C'était un courrier, guère plus qu'une paire de voiles Warshawski et un compensateur d'inertie entassés dans la coque la plus réduite possible, mais sa présence inquiéta aussitôt Honor, car il jouissait de l'immunité diplomatique et il était enregistré sous le pavillon de la République populaire de Havre.

Elle se mordilla la joue en se demandant pourquoi sa vue la tracassait tant. Elle savait que Havre disposait d'un consulat et d'une légation commerciale sur Méduse, mais c'est seulement en lisant les données officielles fournies par Young qu'elle avait appris que la République maintenait en poste permanent un bâtiment de courrier diplomatique. Légalement, rien ne s'y opposait, mais, logiquement, la seule raison possible de l'existence d'une mission consulaire plénière sur Méduse était la couverture d'opérations secrètes. Une simple mission aurait pu gérer les intérêts de Havre pour tout son trafic concernant le terminus de Basilic, et les aborigènes médusions n'avaient rien d'intéressant à exporter, malgré les rapports des « navires marchands légitimes » de Havre qui commerçaient avec eux. Ces rapports tarabustaient Honor. La République, tout entière à ses idées de conquête, ne possédait plus de bâtiments marchands privés et elle ne pouvait que perdre de l'argent à traiter avec les Médusiens sur une base d'échange; en ce qui concernait Honor, cela signifiait évidemment que les Havriens mijotaient quelque chose. Mais quoi ?

Il était concevable qu'ils cherchent à garder l'œil sur les déploiements et les déplacements intra-système de la Flotte par le terminus de Basilic. Dans cette optique, Méduse se trouvait beaucoup trop loin du terminus, mais il n'existait pas de planète plus proche; on pouvait aussi comprendre qu'ils maintiennent une présence dans le système pour faire contrepoids à la puissance de Manticore, étant donné surtout les tentatives périodiques des libéraux au Parlement pour évacuer la Flotte de Basilic. Pour ce qu'elle en savait, le consulat havrien était peut-être le quartier général d'un éventuel réseau d'espionnage du Royaume proprement dit, encore que, selon elle, l'Étoile de Trévor eût été plus indiquée.

Quoi qu'il en soit, leur présence ne lui plaisait pas et celle de cc courrier encore moins. Les valises diplomatiques jouissaient de l'immunité, quelle que soit l'identité de leur porteur, et il y avait suffisamment de navires marchands en vue pour transporter les messages que le consul voulait envoyer; le seul avantage à garder un courrier en station permanente était sa vitesse supérieure – et le fait que le bâtiment tout entier était couvert par l'immunité et par conséquent à l'abri de toute inspection ou fouille, sans égard pour ses autres activités.

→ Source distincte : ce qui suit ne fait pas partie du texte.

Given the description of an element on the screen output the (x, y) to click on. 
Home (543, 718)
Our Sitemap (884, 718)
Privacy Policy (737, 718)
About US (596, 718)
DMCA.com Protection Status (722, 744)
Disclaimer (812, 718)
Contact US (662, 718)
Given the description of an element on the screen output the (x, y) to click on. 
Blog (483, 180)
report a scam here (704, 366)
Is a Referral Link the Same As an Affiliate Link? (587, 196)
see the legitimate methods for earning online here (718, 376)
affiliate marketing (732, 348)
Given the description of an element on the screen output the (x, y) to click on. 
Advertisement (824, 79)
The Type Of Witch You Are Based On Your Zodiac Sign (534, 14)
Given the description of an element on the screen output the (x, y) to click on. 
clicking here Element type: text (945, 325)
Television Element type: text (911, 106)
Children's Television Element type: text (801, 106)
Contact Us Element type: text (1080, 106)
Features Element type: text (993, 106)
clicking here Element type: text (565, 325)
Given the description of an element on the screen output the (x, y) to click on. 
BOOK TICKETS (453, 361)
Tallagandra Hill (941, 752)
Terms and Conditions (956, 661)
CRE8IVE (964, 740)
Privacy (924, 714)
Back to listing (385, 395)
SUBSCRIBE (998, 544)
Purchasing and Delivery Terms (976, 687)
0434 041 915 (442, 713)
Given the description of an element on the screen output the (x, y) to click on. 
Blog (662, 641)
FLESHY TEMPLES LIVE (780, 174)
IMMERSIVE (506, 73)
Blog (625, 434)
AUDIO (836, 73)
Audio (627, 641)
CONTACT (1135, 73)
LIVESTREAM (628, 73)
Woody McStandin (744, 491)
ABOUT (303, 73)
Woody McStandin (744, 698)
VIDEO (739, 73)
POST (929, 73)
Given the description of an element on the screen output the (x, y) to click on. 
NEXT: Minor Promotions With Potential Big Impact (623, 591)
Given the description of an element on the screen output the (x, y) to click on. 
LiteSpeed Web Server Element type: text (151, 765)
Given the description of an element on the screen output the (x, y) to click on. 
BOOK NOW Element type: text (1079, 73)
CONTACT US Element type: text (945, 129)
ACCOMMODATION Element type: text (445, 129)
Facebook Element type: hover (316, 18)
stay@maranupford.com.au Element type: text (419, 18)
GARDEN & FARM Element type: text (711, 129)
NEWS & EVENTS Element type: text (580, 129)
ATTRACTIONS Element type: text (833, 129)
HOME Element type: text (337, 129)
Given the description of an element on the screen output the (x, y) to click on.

Pour Honor, cela sous-entendait un motif caché, mais elle avait néanmoins bien conscience de sa partialité dès qu'il s'agissait de Havre; il était parfaitement possible que la présence du courrier soit aussi innocente que la République le prétendait et que seule sa paranoïa lui souffle le contraire.

Tout comme il était plausible que Pavel Young n'ait pas tout fait pour lui trancher la gorge.

Elle grogna alors que le chef Killian plaçait l'Intrépide en orbite avec sa précision coutumière et annonçait « Machines, Terminé », puis elle se tourna pour jeter un coup d'œil à Webster.

« Com, veuillez appeler le bureau du commissaire résident; informez dame Estelle que je lui serais reconnaissante de m'accorder un entretien le plus tôt possible.

  Bien, commandant.

  Merci. »

Elle se laissa aller contre le dossier de son fauteuil, l'oreille tendue. Des rapports se murmuraient dans l'intercom tandis que les impulseurs et le compensateur inertiel s'éteignaient et que les moteurs auxiliaires prenaient en charge la stabilisation automatique. Des sous-officiers se déplaçaient d'un poste à l'autre en tapant des notes sur leurs mémoblocs, le lieutenant Brigham travaillait d'arrache-pied à la section cartographique, avec Stromboli et son premier sous-officier, à mettre à jour leurs archives sur le réseau de drones, et Honor savoura leur façon méthodique et bien rodée d'accomplir leurs tâches. Malgré la somme écrasante de travail qu'elle avait imposée à ces hommes et ces femmes, le bâtiment était à nouveau vivant.

À elle, maintenant, de canaliser cette vigueur, de la muer en volonté d'œuvrer en équipe, avec elle-même en tant que capitaine et non comme garde-chiourme.